My drill mater died when I was twenty summers old. One of the caputs when I was twenty-one. By the time I was twenty-three summers old, only three old women and two old men constituted the members of our cohort, not counting myself. And since my right cheek was still unmarred, I did not count, after all. I was not an adult, and not a true member of the Nonae, but was still a citizen cadet at my advanced age. There had not been a Convocation in fifteen summers, and we'd not seen another family of Nonae in almost half that long.
I left my birth cohort before I'd reached twenty-four summers, and made my way to the west. I've traveled around the circumference of the Inner Sea, from the mouth of the river Pison to the shadow of the Lathe Mountains, hiring out my good right arm to whomever can spare the coin. I've soldiered, guarded, bullied, assassinated, and stolen. Whatever ends my employers would have me turn my talents towards, so long as they exercise the martial skills with which I was raised.
The last of my birth cohort may have died in my absence and, for all I know, I might well be the last of the Nonae.
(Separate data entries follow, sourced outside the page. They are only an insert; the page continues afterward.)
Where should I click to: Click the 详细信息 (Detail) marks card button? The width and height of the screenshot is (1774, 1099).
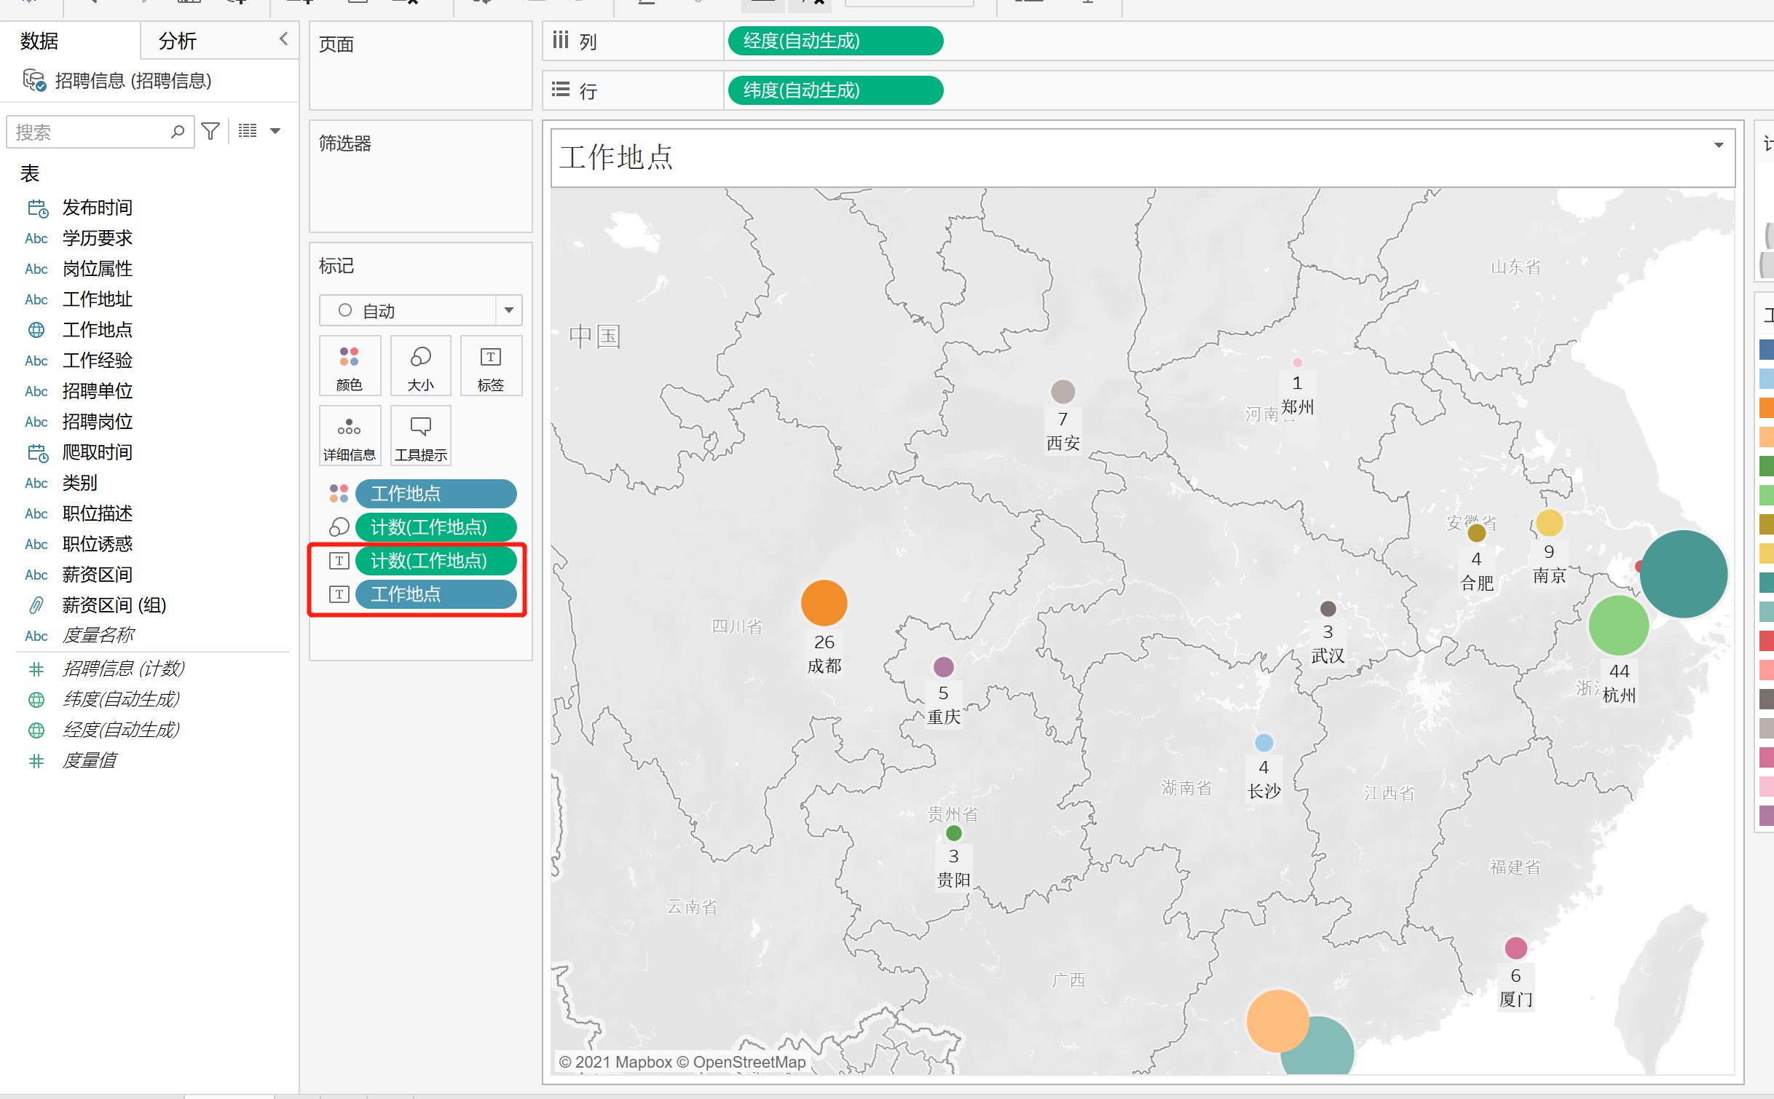(349, 437)
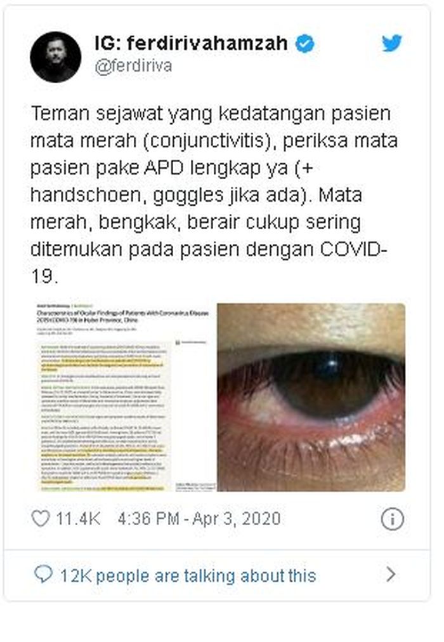444x642 pixels.
Task: Expand conversation with the right chevron arrow
Action: point(391,574)

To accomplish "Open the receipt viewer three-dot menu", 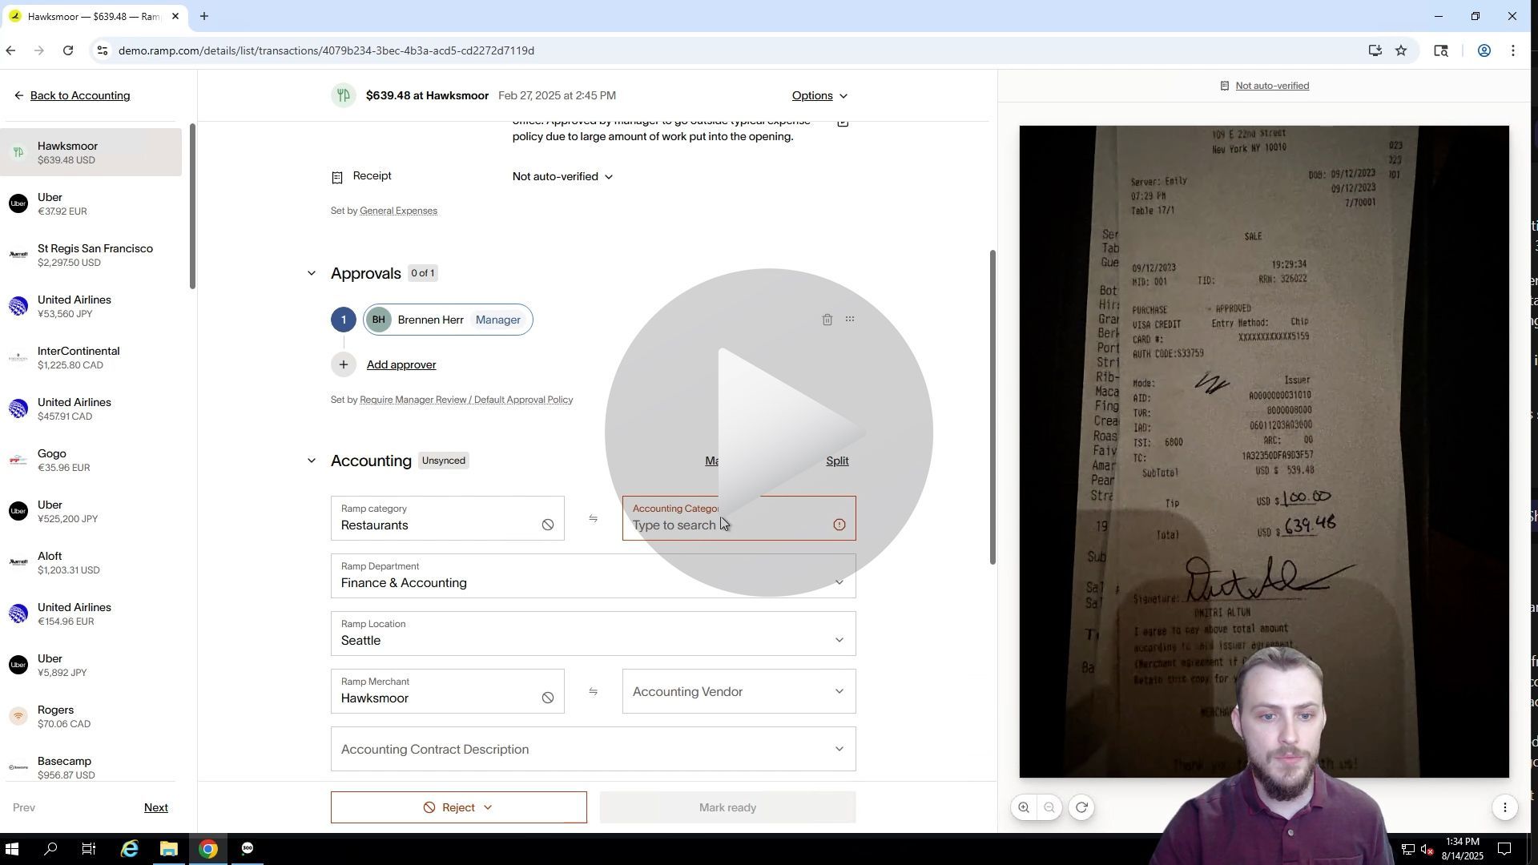I will coord(1504,807).
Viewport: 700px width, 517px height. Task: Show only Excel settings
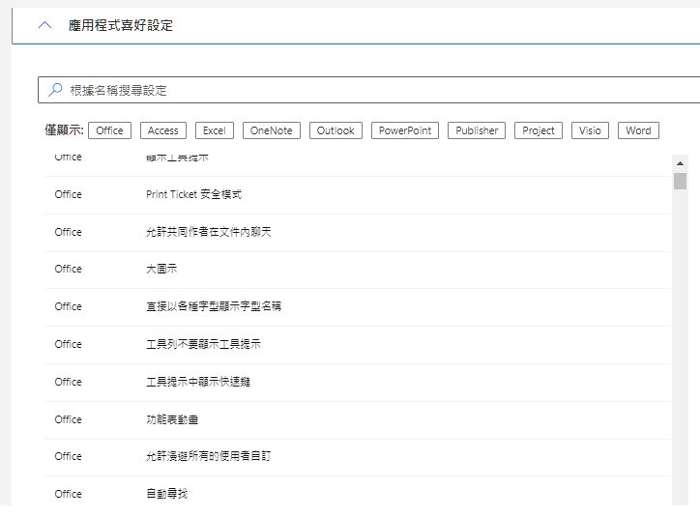click(215, 130)
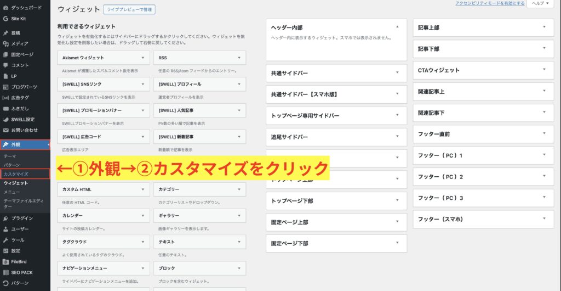
Task: Open users via the person icon
Action: coord(5,229)
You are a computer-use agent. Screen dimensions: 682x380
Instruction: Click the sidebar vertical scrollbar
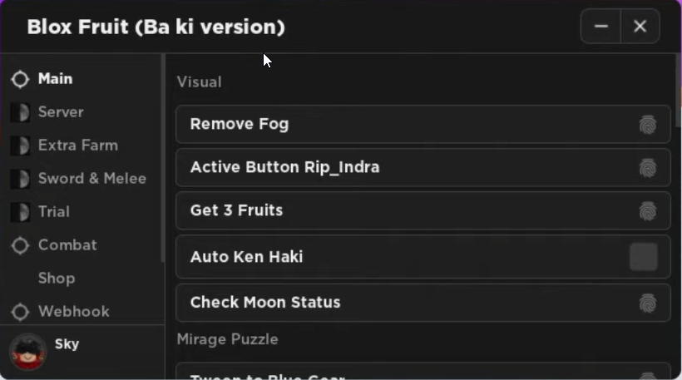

A once-great nation, that gathered together all the lands of Paragaea under its banner in the distant reaches of memory, now degraded to one sword for hire, eking out a meager existence at the fringes of barbarous cultures, still a child in the eyes of her vanished people. And when I die, the final indignity will be that I was never a true adult, never a full member of the people who may well live on only as long as I myself do.
At last, their course turned again towards the east, and they approached the southern inlet of the Parousian peninsula. They sailed along with the Parousian coast at their port side for some days, until they reached the point where the shore curved before them before continuing back to the south and west.
/> “This is the nearest landfall to Keir-Leystall,” Tyrel explained to Leena and Hieronymus, who had joined him in the wheelhouse, maps and charts spread before them.
“And if what our companion Benu says is correct,” Hieronymus said, pointing to a crosshatched patch of darkness a few finger widths from their current position on the map, “the oracular forest itself can be found there, many days' journey overland to the east.”
“Then what are we waiting for?” Leena said, straightening. “I'm ready to be off this tub and on our way.”
“You've no time to waste on pleasantries, lassie, which I respect.” Tyrel flashed an easy smile, but a scowl lurked at the corners of his mouth. “You're on my ship still, though, and I'll thank you kindly not to impugn the good name of the good ship Acoetes Zephyrus.”
“She meant no offense, Captain,” Hieronymus said, stepping between them and clapping an arm around Tyrel's shoulder. “Your dhow is one of the worthiest vessels upon which I've sailed, and I count it a privilege to have served, if only briefly and by half measures, as one of her crew.” Hieronymus skillfully steered Tyrel away from the maps, towards the cabin door, and out onto the deck.
“You're a rank flatterer, lad,” Tyrel said with a grin, “but I'll do you the favor of believing every lie. If I was to be forced to smuggle unfortunates from the clutches of the Masjid Emporean constabulary, I consider it my good fortune that one of you, at least, had sea legs beneath you, and did not shrink from a bit of honest work.”
Balam and Spatha were resting on the deck, having passed another morning sparring, while Kakere sat looking on in the shadow of the wheelhouse, and Benu calmly studied the horizon.